Marshall basketball: Herd hopes to live up to the hype
HUNTINGTON, W.Va. -- Marshall again enters the basketball season with high expectations from the outside.
Preseason magazines consider the Thundering Herd among the best teams Conference USA has to offer.
It's a nice gesture, but one that third-year Coach Tom Herrion and his players won't hang their hats on.
They were ranked high on several preseason lists last year and ended up finishing tied for fifth in C-USA and losing in the first round of the NIT. Sure, that berth was the Herd's first in the NIT since 1988. But the mission was to snap the team's NCAA Tournament drought, which started after losing in the 1987 tournament's first round and has lasted ever since.
"We didn't fulfill our goal," junior guard DeAndre Kane said during Marshall's media day Thursday. "We didn't do what we wanted to do.

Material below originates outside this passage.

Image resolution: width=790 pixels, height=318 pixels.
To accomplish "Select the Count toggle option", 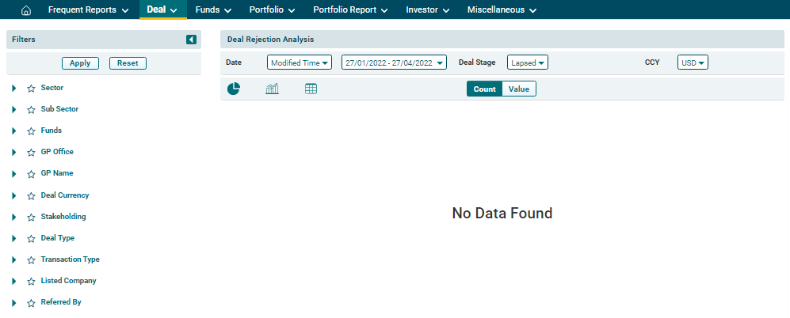I will point(484,89).
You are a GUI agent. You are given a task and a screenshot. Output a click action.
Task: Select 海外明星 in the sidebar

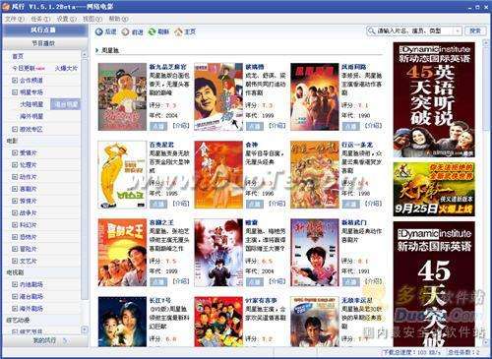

We didn't win what we wanted to win."
The Herd enters this season - which officially begins with "Thundering Herd Madness" at 8 p.m. today at the Henderson Center - devoted to making its final results match the preseason predictions.
Actually the team wants to surpass them, staking its claim not as one of C-USA's top teams, but as the top team.
Marshall, which finished last season at 21-14, was picked second this preseason by Athlon and NBCSports.com and third by Lindy's. That's after being picked second by Athlon, Lindy's and Sporting News in the 2011 preseason.
Any type of free publicity for Marshall University is a great thing, Herrion said. And it's nice to achieve that level of respect with those keeping a close eye on the conference.
It's something the fans can get pumped up over. But, Herrion said, it's not something the team should feel satisfied with.
"It doesn't carry the weight of what it's printed on, to be very honest with you," Herrion said. "It's great. Being picked high means you have a chance. Being picked low ... we're all optimistic this time of year, but that really doesn't transcend very well.
"It's not something that I think this group, in particular ... we kind of went through it more last year," he added. "My first year, we didn't have high expectations. We had more last year and now we have even higher expectations, in terms of the external ones that are out there. Those aren't pressures, but I think this group now, they've been through it."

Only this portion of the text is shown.